I direct that pursuant to CPR PD 39A para 6.1 no official shorthand note shall be taken of this Judgment and that copies of this version as handed down may be treated as authentic.
Part 1: The claimants and their challenges
These are three applications for judicial review directed to common parts of amendments made to the Immigration Rules promoted and laid before Parliament by the defendant Secretary of State in June 2012. The relevant rules are set out in Appendix 1 to this judgment. The applications have been listed for hearing together.
MM
MM is a 34 year old national of the Lebanon. He entered the United Kingdom in 2001. He subsequently sought refugee status and has been granted limited leave to remain in the United Kingdom as a refugee until 28 January 2014. He has two brothers with similar leave to remain. He lives with his sister EF who has discretionary leave to remain arising from the breakdown of her marriage. She has a son AF who looks to MM as a father figure.

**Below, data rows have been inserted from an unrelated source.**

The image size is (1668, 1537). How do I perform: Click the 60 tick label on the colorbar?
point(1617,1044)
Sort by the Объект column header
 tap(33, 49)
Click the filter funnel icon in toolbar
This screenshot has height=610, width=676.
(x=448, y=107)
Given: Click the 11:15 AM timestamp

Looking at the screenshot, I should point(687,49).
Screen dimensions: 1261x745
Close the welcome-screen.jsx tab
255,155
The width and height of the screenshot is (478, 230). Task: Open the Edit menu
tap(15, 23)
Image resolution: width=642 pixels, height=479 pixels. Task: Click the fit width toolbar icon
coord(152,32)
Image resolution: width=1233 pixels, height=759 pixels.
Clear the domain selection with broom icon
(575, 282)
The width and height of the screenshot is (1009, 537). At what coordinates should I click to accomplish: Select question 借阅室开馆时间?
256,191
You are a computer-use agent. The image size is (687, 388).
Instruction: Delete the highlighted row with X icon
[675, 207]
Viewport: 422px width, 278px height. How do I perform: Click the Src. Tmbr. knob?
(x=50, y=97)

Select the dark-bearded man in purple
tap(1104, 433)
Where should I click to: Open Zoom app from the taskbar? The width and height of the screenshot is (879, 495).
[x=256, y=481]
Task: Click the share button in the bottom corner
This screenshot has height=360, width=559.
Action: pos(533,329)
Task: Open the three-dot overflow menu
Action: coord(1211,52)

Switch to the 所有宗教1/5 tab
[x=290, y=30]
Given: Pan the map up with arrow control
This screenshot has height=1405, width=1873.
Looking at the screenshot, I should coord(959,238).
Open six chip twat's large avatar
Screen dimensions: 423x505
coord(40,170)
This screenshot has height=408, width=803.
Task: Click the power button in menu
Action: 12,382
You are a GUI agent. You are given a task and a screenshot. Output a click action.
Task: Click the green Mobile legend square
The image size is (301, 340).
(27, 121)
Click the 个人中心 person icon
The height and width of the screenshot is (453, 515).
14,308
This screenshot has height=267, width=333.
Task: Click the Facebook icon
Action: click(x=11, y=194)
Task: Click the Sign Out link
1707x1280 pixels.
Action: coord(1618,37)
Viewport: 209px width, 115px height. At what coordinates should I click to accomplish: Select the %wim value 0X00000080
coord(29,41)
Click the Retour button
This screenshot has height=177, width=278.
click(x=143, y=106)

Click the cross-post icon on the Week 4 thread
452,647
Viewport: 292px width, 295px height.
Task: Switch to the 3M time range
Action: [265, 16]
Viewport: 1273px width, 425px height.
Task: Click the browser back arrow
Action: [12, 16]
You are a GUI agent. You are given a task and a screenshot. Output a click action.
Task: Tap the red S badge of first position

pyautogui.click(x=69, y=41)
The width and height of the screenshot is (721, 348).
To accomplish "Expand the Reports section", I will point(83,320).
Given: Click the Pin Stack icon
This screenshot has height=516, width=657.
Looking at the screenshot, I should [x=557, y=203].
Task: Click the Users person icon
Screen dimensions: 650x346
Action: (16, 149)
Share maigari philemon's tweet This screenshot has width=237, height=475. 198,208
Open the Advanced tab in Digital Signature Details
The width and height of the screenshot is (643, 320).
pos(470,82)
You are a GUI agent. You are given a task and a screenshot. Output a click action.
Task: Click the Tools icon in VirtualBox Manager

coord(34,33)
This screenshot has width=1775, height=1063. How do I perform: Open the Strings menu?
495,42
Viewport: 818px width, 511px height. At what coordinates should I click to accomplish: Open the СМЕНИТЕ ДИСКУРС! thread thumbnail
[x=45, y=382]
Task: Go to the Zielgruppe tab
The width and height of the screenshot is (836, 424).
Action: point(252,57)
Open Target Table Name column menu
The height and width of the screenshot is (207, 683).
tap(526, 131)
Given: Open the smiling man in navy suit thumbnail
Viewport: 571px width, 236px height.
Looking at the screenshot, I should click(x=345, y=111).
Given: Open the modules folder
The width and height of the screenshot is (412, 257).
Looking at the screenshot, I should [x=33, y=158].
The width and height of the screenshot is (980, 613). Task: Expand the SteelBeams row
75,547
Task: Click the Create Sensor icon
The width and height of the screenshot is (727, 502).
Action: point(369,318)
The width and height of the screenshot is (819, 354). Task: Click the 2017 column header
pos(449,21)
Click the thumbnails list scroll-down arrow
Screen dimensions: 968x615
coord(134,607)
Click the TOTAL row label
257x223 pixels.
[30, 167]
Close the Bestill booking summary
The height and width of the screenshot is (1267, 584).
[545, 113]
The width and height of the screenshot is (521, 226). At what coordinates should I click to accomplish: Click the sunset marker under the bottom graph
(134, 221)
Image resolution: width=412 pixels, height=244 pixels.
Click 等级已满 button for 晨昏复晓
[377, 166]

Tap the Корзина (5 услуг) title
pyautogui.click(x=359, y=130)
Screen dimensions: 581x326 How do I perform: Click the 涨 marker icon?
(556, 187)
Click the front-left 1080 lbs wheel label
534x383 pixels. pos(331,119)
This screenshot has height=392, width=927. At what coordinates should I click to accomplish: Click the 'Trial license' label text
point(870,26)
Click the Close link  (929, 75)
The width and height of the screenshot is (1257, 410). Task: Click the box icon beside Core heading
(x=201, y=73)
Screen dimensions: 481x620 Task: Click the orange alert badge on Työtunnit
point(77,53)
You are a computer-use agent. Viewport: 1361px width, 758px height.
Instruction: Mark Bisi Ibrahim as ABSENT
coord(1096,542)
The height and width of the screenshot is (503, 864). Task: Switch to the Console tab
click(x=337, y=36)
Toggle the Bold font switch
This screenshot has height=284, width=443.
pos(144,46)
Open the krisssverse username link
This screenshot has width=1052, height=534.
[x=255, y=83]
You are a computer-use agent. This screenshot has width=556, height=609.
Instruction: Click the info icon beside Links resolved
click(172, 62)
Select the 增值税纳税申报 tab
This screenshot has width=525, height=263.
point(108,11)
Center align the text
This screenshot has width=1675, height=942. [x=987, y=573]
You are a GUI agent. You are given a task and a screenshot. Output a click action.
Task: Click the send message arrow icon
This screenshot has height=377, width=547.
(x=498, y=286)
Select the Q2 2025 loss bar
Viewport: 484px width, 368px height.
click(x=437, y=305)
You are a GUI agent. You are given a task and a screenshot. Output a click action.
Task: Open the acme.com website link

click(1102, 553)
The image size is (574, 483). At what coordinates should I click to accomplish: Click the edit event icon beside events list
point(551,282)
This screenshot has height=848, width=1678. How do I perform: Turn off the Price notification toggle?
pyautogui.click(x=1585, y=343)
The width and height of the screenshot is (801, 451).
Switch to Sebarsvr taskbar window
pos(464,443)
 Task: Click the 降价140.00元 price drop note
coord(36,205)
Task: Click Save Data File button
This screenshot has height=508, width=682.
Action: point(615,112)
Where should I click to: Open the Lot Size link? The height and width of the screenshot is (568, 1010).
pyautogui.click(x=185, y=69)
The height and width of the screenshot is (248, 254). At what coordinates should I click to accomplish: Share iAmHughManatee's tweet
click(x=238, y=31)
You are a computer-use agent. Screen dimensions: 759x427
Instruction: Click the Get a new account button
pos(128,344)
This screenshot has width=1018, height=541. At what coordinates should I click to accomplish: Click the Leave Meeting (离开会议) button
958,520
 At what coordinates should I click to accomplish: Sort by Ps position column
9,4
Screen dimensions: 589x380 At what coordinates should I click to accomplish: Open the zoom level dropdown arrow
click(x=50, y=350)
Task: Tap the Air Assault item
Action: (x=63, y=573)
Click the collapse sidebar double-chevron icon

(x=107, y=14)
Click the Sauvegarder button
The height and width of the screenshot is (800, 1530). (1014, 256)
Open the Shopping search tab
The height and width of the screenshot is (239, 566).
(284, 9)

MM became engaged in the summer of 2010 to a Lebanese woman. As a result of his refugee status he was unable to visit his fiancée in Lebanon but they met in Syria where they originally planned to marry in 2012. Those plans have had to change because of the deteriorating security situation in Syria. Since the issue of these proceedings, MM and his fiancée have met twice in Cyprus on visit visas, and in January 2013 married by proxy in Lebanon.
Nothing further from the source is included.